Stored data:
◆ ◆ ◆ ◆ ◆ ◆ ◆
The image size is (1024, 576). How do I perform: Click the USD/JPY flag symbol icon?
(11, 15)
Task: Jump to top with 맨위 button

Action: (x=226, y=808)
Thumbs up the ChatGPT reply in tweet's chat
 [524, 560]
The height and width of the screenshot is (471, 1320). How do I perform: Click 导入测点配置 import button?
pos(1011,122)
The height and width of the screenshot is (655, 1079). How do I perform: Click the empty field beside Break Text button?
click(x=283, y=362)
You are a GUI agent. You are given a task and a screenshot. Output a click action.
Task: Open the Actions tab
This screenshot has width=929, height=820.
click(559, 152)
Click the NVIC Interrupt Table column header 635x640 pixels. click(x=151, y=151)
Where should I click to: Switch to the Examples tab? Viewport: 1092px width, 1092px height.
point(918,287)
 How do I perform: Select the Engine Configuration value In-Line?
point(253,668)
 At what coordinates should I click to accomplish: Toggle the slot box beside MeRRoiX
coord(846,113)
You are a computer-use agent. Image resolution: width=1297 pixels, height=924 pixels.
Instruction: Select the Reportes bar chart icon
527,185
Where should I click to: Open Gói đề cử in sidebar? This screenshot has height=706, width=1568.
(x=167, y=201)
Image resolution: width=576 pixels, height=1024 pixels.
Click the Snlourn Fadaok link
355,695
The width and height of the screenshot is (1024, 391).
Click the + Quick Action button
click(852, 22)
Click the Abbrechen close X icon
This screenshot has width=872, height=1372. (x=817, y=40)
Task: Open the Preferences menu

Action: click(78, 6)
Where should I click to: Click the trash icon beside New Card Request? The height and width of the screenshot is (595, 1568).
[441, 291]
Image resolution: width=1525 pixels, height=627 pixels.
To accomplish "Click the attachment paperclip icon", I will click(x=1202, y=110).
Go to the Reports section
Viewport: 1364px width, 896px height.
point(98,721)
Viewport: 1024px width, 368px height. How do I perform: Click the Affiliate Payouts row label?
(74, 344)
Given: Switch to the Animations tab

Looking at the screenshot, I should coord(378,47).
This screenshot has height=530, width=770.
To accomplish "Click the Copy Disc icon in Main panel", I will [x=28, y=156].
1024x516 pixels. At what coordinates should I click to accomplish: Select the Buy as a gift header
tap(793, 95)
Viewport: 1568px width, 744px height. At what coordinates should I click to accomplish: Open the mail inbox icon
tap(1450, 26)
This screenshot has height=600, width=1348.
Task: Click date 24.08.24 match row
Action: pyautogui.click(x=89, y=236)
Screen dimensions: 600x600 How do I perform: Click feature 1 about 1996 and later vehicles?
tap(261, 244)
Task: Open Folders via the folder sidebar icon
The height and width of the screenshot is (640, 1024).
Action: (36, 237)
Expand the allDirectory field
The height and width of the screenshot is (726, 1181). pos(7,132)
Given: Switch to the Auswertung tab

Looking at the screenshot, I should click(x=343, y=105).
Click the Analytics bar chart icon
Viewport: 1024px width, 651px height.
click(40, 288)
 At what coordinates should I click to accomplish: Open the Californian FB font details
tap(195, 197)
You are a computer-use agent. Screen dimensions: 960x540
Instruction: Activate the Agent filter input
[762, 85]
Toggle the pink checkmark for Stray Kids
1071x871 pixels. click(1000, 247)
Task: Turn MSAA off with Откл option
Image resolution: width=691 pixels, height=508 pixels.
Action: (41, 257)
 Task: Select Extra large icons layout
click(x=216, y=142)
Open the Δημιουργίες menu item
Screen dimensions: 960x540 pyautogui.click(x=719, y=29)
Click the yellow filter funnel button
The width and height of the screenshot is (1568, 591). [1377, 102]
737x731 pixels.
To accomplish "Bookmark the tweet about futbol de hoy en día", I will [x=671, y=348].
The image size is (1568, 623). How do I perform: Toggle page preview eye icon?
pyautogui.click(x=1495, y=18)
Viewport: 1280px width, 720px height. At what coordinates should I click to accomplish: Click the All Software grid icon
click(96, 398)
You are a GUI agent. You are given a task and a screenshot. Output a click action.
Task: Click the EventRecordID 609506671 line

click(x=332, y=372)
◆ ◆ ◆ ◆ ◆ ◆ ◆
Search the entries for the word "computer". Copy each line where it appears.

Answer to the exercise>
You are a computer-use agent. Image resolution: width=1297 pixels, height=924 pixels.
You are a computer-use agent. Screen dimensions: 960x540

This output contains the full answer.